The interesting part here is whether the models can even do this. A single context window isn't even close to sufficient to store all the things the model has done to drive the next action, so you have to figure out alternate methods and see if the model itself is smart enough to maintain coherency using those methods.
But I did not ask "what was the sixth most visited website in the world right now?", did I? I asked what was the killer app here. I am afraid vague and un-related KPIs will not help here, otherwise we may as well compare ChatGPT and PornHub based on the number of visits, as you seem to suggest.
The VCs have already burnt on the order of 200B USD, to generate about 10B operating income, within the total "industry" (source: The Information). It will be interesting when some of them start asking about the returns.
I already know how to read, write and think by myself, so no - that is not a killer app. Especially when it produces wrong answers with an authoritative attitude.

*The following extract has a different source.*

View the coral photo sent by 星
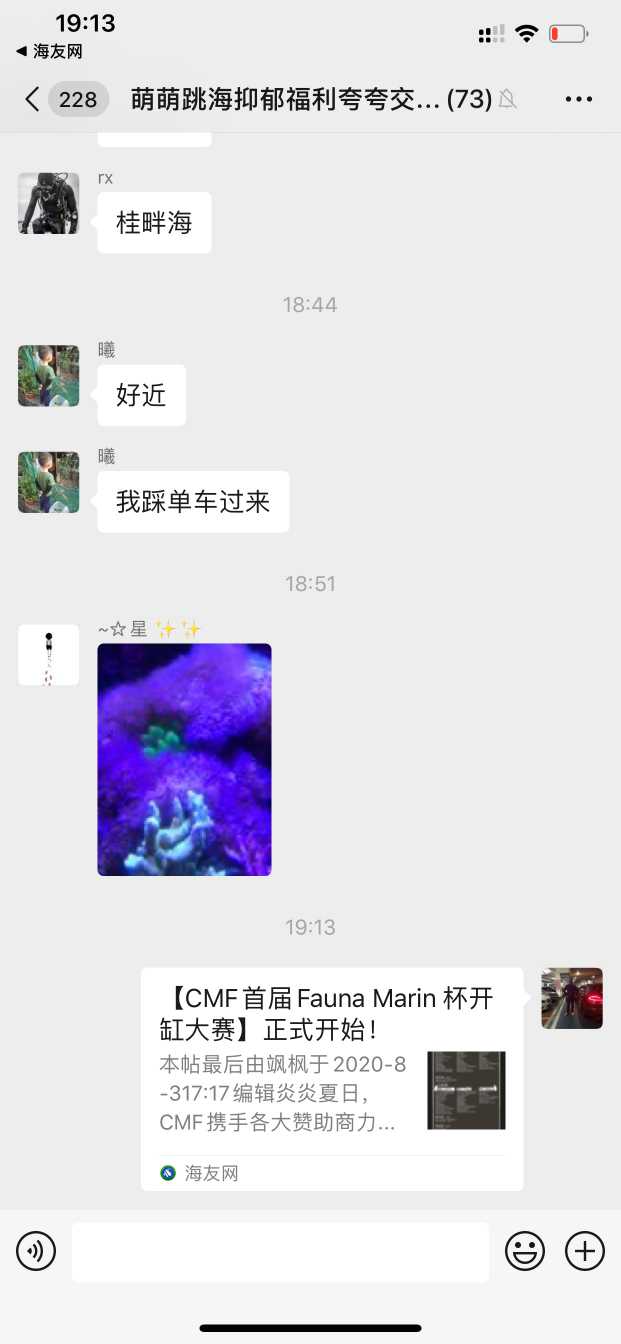Image resolution: width=621 pixels, height=1344 pixels. 184,759
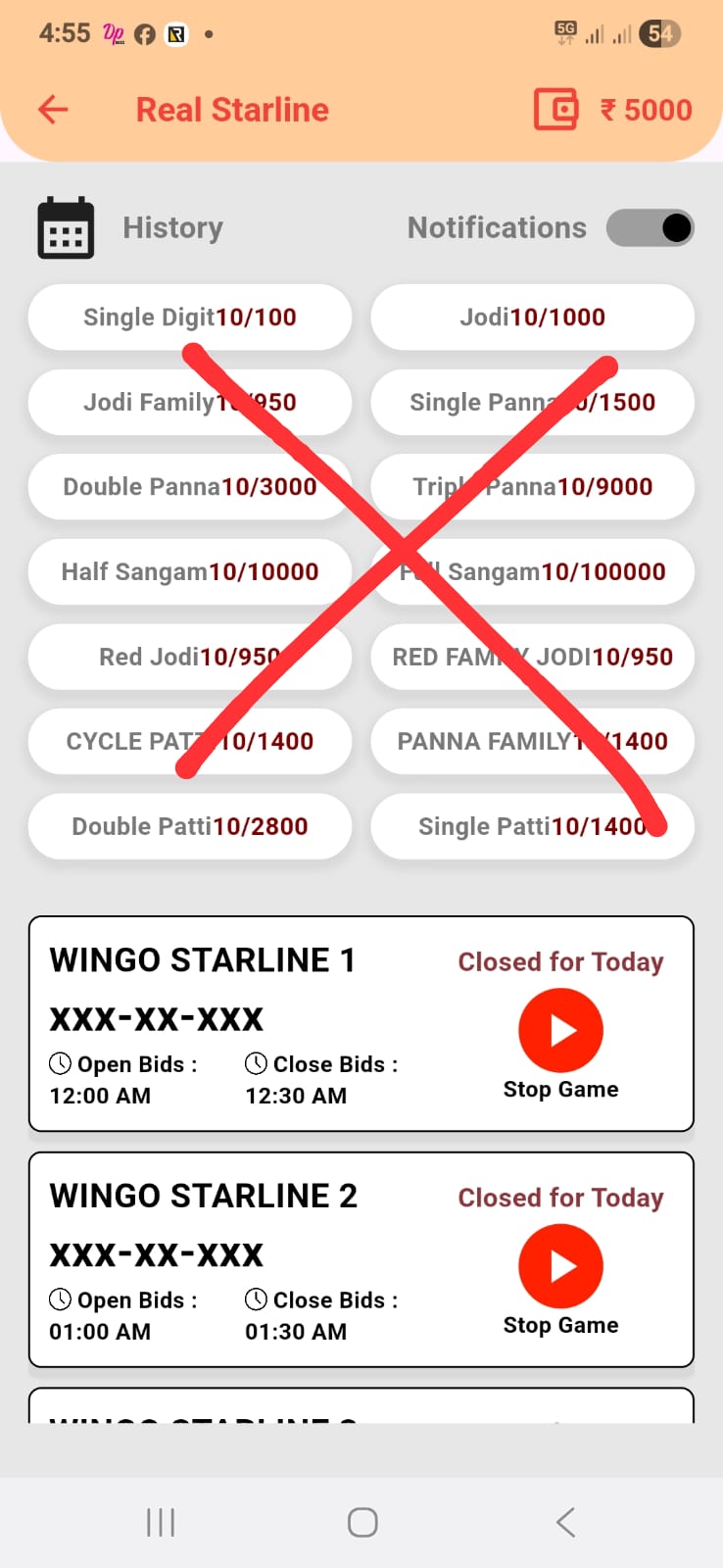This screenshot has height=1568, width=723.
Task: Open the wallet showing ₹ 5000
Action: (556, 110)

This is a weirdly cherry-picked example. The gaming approach was also the premise of DeepMind's AI efforts in 2016, which was nine years ago. Regardless of what you think about the utility of text (code), video, audio, and image generation, surely you think that their progress on the protein-folding problem and weather prediction have been useful to society?

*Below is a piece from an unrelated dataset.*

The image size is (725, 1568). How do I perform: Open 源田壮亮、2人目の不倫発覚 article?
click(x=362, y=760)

What counts as a killer app to you? Can you name one?
Well the example came from their own press-release, so who cherry-picked it? Why should I name the next killer app ? Isnt that something that we just recognise the moment it shows up, like we did with www and e-commerce? Its not something a comittee staffed by a bunch of MBAs defines ahead of the time, as is currently the case with the use-cases that are being pushed into our faces every day. I would applaud and cheer if their efforts were focused on scientific problems that you mentioned. Unfortunately for us, this is not what the bean-counters heading all major tech corps see as useful. Do you honestly think any one of them has the benefit of society at heart? No, they want to make money by selling you bullshit products like e-mail summarising and such. Perhaps in the process also to get rid of software developers altogether as well. Then once we as the society lose the ability to do anything on our own, relying on these bullshit machines they gain not only in terms of being able to entshittify their products and squeeze that extra buck, but also opens a "world of possibilities" (for the rich) in terms of societal control. But sure, at least you will still have your, what is it now, two-day delivery from Amazon and a handholding tool to help you speak, write and do anything meaningful as a human being.

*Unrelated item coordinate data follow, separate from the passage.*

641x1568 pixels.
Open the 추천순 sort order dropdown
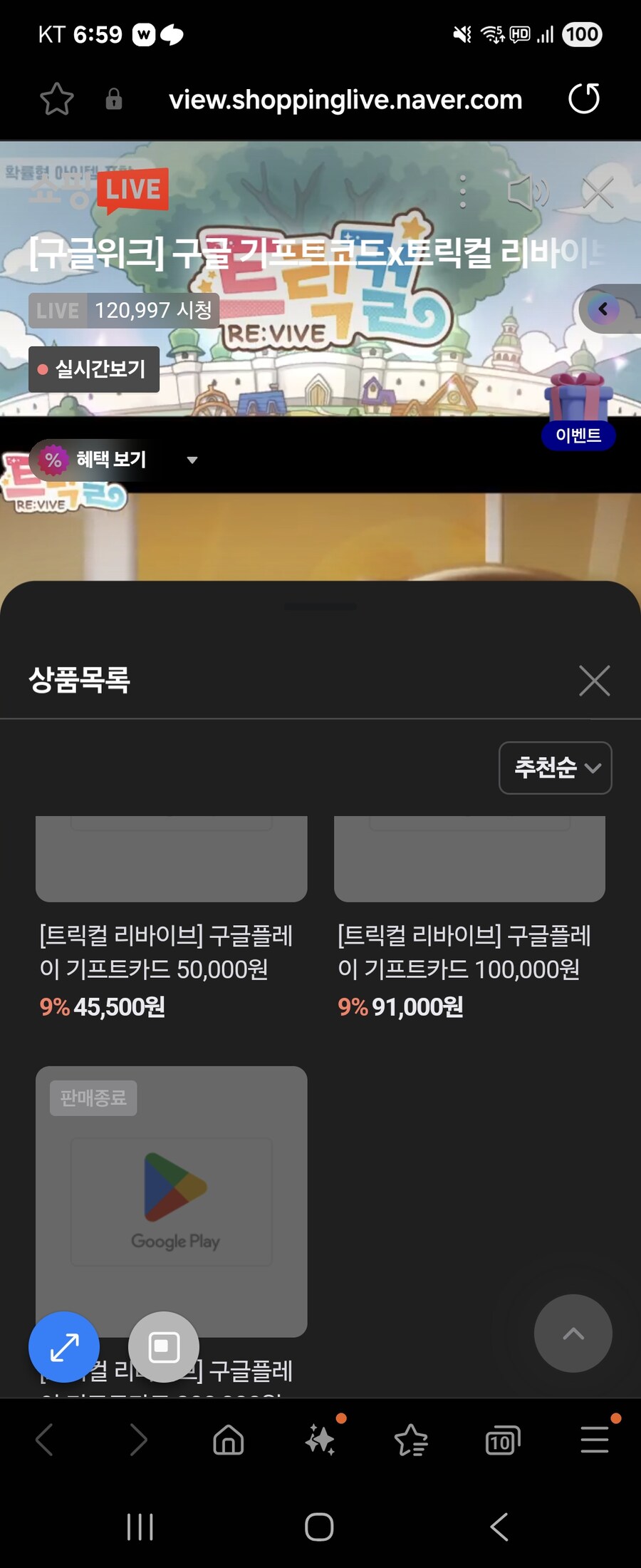point(555,768)
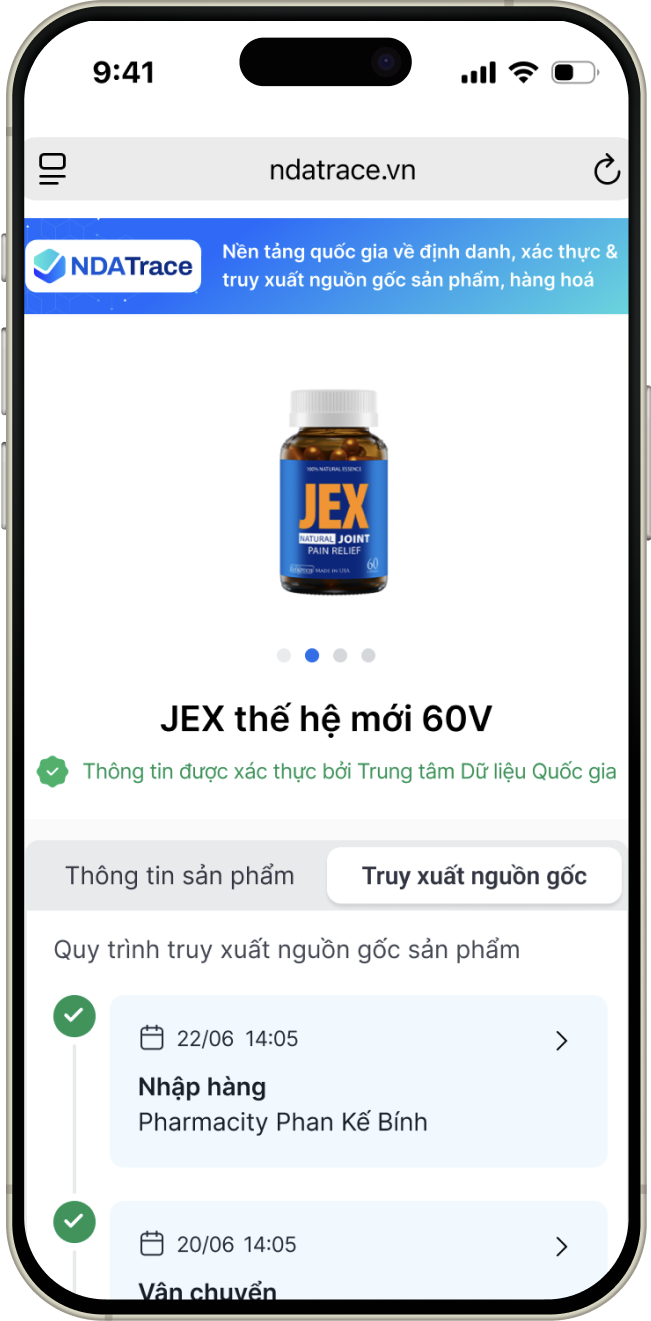Open the Nhập hàng Pharmacity Phan Kế Bính entry
The height and width of the screenshot is (1321, 651).
pos(358,1080)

you assert that people know a killer app when they see one
a bunch of people think that something like chatgpt is a killer app, and they know it when they see it. you assert that it obviously is not, so clearly the above intuition isn't working for the purposes of discussion.
instead, someone should define the term so that we know what we're talking about, and i offer you the ability to do it so that the frame of the discussion can be favorable to your point of view. but you are also not willing to do that, so how do you expect to convince anyone of your viewpoint?